In an effort to enhance efforts to develop more transparent disclosure practices that go beyond SEC requirements, the report also requires the company to work to develop enhanced cash flows and publish a target dividend policy. The report said the initial target for dividends would be "not less than 25 percent of net income annually."
"Restoring Trust definitely shifts the balance of power in governance of MCI in the direction of a bit more power and authority for shareholders," Breeden said. "This is a measured change, and one that seeks to avoid changing the internal balance of power too much. Rather than more regulations to protect shareholders, these recommendations seek to give more power to shareholders to protect themselves. In view of WorldCom's history, the recommendations as a whole concentrate on placing limits on the discretion of management and the board of directors to change the rules of the road for governance. However, both management and the board must retain discretion to handle business issues as they arise, and the recommendations must seek to avoid damaging management's flexibility to meet the world's business challenges as they arise."

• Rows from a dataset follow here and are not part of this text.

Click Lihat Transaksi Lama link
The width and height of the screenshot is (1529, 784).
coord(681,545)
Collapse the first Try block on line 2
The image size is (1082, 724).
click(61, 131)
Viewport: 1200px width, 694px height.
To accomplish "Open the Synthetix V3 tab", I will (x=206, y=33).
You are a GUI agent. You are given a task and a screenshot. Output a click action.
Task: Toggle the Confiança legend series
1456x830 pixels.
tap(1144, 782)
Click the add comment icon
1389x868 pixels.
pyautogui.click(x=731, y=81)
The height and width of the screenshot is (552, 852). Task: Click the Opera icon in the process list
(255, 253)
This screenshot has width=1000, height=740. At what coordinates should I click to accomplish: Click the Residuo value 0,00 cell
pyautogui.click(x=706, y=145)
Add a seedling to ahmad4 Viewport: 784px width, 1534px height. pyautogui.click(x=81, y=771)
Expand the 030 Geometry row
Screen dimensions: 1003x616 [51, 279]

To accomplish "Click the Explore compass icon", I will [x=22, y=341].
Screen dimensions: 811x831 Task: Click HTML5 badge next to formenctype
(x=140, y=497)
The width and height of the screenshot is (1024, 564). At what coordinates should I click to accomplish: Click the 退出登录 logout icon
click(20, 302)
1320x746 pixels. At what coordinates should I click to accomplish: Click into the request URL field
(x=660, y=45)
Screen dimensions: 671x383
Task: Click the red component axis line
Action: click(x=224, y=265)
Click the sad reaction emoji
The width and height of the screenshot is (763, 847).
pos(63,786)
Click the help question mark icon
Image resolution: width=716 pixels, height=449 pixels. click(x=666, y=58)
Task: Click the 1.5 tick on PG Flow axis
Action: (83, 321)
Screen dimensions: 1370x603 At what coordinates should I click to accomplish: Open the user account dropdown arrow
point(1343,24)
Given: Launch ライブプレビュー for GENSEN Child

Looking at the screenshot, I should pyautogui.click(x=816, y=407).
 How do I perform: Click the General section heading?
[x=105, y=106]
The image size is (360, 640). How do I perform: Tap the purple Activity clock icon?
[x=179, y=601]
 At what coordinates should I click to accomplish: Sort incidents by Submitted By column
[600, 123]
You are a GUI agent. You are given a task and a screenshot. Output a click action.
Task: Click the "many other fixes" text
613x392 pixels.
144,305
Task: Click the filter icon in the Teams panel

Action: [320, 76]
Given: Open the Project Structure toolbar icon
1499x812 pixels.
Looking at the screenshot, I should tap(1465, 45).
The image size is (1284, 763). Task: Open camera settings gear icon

In June of 2002, the SEC filed charges against WorldCom and its executives alleging the firm had cooked the books to meet Wall Street expectations and goose its stock price. The SEC said at the time that the fraud pumped up WorldCom's earnings by $3 billion in 2001 and $797 million in the first quarter of 2002.
The SEC's fraud charges, filed in a civil suit in a Manhattan federal court, came just a day after WorldCom's bombshell admission that it had overstated its cash flow by $3.8 billion over five quarters. The SEC had already begun an investigation into Clinton, Miss., company's accounting in February.
WorldCom followed up by filing for Chapter 11 bankruptcy protection in July, making it the largest bankruptcy reorganization in U.S. history. The SEC expanded its investigation in November 2002, when WorldCom warned it would restate $9 billion in revenue.
In July 2003, Judge Rakoff approved a settlement reached between MCI and the SEC to deal with the company's $11 billion accounting scandal.
The settlement called for a civil penalty of $2.25 billion, which would be satisfied by a $500 million cash payment and $250 million in common stock to shareholders and bondholders upon the company's emergence from Chapter 11 bankruptcy protection. The $250 million in stock was added to the settlement last in response to critics of the original $500 million settlement.
The $11 billion accounting scandal originally drew a $1.5 billion fine. The fine, to be distributed among WorldCom's victims, was reduced in light of the company's bankruptcy proceeding.
The settlement also called for the appointment of a monitor by the court.
In the report filed with the court Tuesday, Breeden praised the efforts of Capellas and the company to turn the company around.
"Hopefully, these recommendations, coupled with the strong efforts of the new management team led by CEO Michael Capellas and the new board of directors, will enable MCI to succeed in its goal of becoming a model of excellence in corporate governance," Breeden said. "There is a deep commitment at the company to eradicating the practices of the past that harmed so many, and in their place to follow new standards representing the very best ideas for responsible governance."